Next up in my return to Glenmorangie is the Nectar D’Or 12 year old.
Your first question quite rightly is what is the Nectar D’Or? Well, it’s sophisticated take from Glenmorangie on what is essential a 12 year old whisky finished in sauternes casks for an unspecified period. Yes, it’s another cask finished Glenmorangie which to be fair is what they are widely known for these days and its part of their core range.
Sauternes is a sweet desert wine with a golden appearance that lends itself well to whisky. For a spirit such as the Glenmorangie which is decidedly light and verging on sweet it does seem like an ideal match on paper. The positives are we have an age statement (a rarity in today’s heavily cask influenced whisky market), non chill-filtered and its bottled at 46% strength. On the flipside is the suspicion artificial colouring has been used here however the bottle itself should only set you back around £55 so all in all its – on paper – a reasonable offering.
Given the blandness of the Glenmorangie Quinta Ruban Port Cask that I reviewed recently, I’m hoping for an upswing in my fortunes here. Has the distillery become too focused on packaging, imagine and cask finishing? Thereby losing sight of what truly matters (sorry that’s not shareholder dividends) which is the actual whisky experience itself?
Sitting just outside of Tain, Glenmorangie sits in a region of Scotland with a thoroughbred history when it comes to distilleries. The Dalmore, Balblair and the illustrious Clynelish/Brora dominate the area. Other distilleries also contribute with Invergordon, Teaninch springing to mind and a new arrival soon to commence production in the form of the Dornoch distillery. Further into the future we’ll see distilling returning to Dingwall and I’m forgetting the huge Glen Ord distillery slightly further south.

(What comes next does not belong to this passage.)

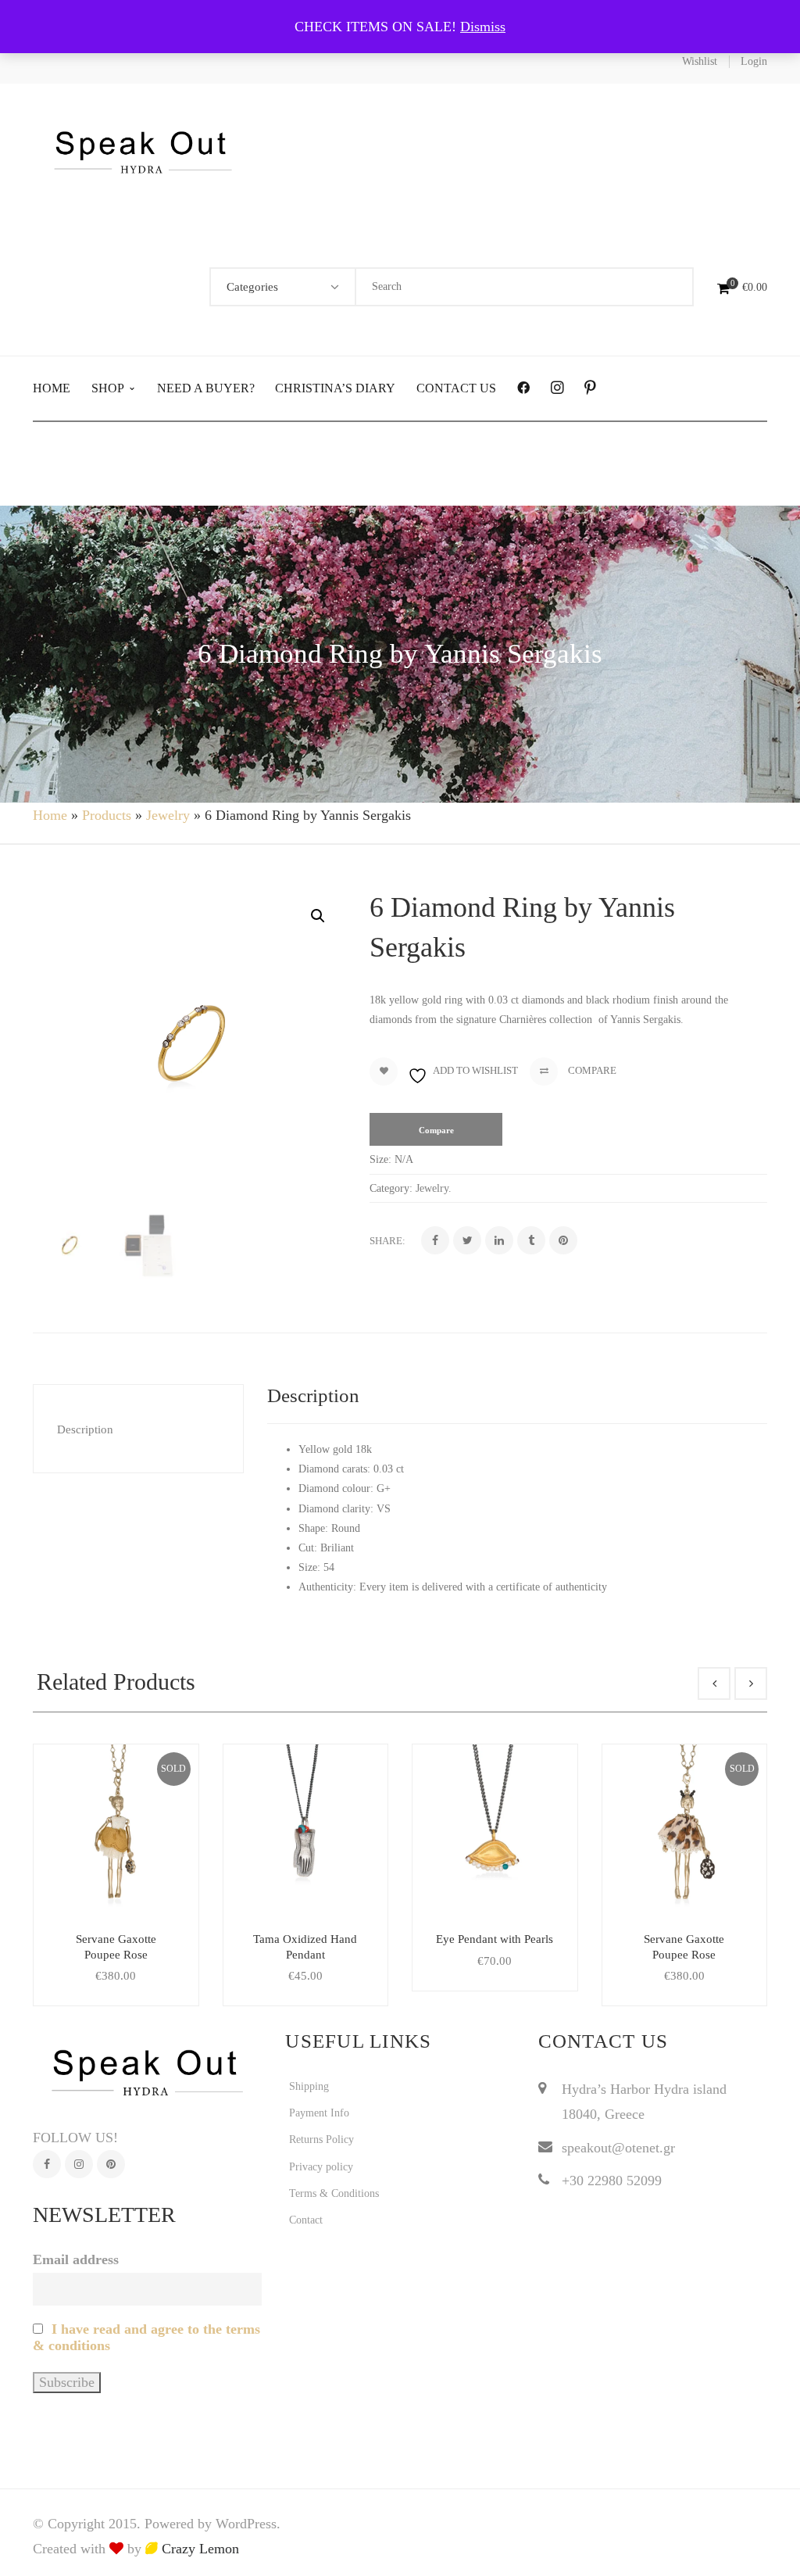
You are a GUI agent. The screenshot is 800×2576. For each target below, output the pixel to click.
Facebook (47, 2164)
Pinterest (111, 2164)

This region of Scotland has much to offer but doesn’t blow its own trumpet like Islay or publicise itself as seen on Speyside collectively. That is all changing with the continuation of the Dornoch Whisky Festival after the inaugural event last year and there seems to be a new found confidence in the area. For Glenmorangie its believed a brewery was initially present on the site or vicinity before a distillery was established in 1843. Ownership has chopped and changed somewhat over the years, but for all my criticisms of Louis Vuitton Moet Hennessy, one has to appreciate since taking over in 2004 for the impressive sum of £300 million they’ve invested greatly in Glenmorangie and taken it to a whole new level.
Introductions aside it’s time for the whisky which I purchased upon visiting the distillery earlier this year.
Colour: a field of golden barley
Nose: a sticky and thick sensation unfolds almost apricot jam. Oranges and brown sugar with a leather note evident. Also pineapples and vanilla giving a Lucozade impression. A floral note and a flurry of plums and figs.
Taste: the arrival is white pepper and coconut. More that jam and syrup like texture is revealed. Honey, apricots with a slight rubber note. It's very fragile with water - I actually prefer it without. Returning to another dram ginger is noticeable.
Overall: a decent piece of cask engineering delivering a sweetish whisky thanks to its former wine host. I think this one is ok, its not something I'd rush out to purchase nor a whisky you could have too many of during a single sitting. Average and inoffensive. The MOR of the whisky world.